Former Arsenal vice-chairman, David Dein, insists that Arsenal will have an impossible job finding an adequate successor for Arsene Wenger and he’s completely correct.

Dein, the man attributed with securing the signings of the likes of Jens Lehmann and Sol Campbell and an individual who knows the boss better than most people, continues to have an excellent relationship with Wenger and still speaks incredibly highly of the Frenchman.

Speaking at the Soccerex Global Convention in Manchester, Dein claimed Wenger would be an impossible act to follow and finding a replacement is going to be really tough.

“He won’t be a difficult to act to follow… he will be an impossible act to follow,” Dein said.

“He’s been at the club for 20 seasons and every year has been in the Champions League (since 1998-99) so to anyone wanting to change the manager I say to them that the next person is highly unlikely to do that.

“I had the good fortune to have known Arsene for eight years before he became Arsenal manager so knew what he was like.

“The easiest thing is just to change – the hard thing is getting somebody better. Who could you get that is better?”

It’s true.

For all Gooners’ ranting, not many people have a decent idea of who we could replace the boss with once he calls time on his Arsenal career. Heck, we don’t even know when Wenger will stand down. His contract takes him up to 2017 but will he extend? Will he just move upstairs? Will be move club entirely?

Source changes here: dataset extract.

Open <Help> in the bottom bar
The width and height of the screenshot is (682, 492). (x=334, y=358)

Eddie Howe, Diego Simeone… plenty have been linked with what’s bound to turn into one of the most coveted jobs in world football at some point in the not too distant future but no one’s actually sure when or how Le Professeur’s successor will go about trying to emulate his achievements.

When Arsenal has gone through a rough patch – and there have been many – one of the thoughts that keeps me grounded and not turning into one of the #WengerOut brigade is the notion that we would potentially be even worse off if he left.

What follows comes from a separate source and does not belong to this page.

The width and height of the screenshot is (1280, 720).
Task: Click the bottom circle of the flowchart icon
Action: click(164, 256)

Look at the managers available. Could one of them honestly do better than him?

At the moment, everything’s rosy. We’re back to winning ways and having just beaten Chelsea 3-0 at home; you’d be forgiven for forgetting the transfer window and dodgy start to the campaign. Right now, I don’t think anyone really wants the man out of our club but here we are, approaching October, and there’s no talk of a contract extension or anything. In fact, it’s all gone really, really quiet.

Over the summer, I speculated that this might be down to our lack of transfer activity (at the time) and that we will offer him a new contract but we won’t announce it until later in the season when things are looking more positive. Perhaps this is the plan.

That’s the thing, even when the chips are down, sometimes it’s better the devil you know* and when Wenger does finally decide to hang up his clipboard… what will we do?

I, for one, am genuinely a little anxious about when Wenger steps down. I feel an attachment to him that most fans don’t get to feel for their manager. At the age of (almost) 27, I’ve never really known another.

He’s more ‘Arsenal’ than any of the players, no matter how much they kiss the badge. The boss is the one who’s been there through thick and thin, weathered the storm and stayed despite approaches from the likes of Real Madrid and PSG, his own fans turning on him and what appeared, at times, to be a media agenda.

I’ve said this before but when people refer to Mr. Arsenal, I don’t think of Tony Adams. I think of Arsene Wenger.

*I’m aware that Wenger is not the devil.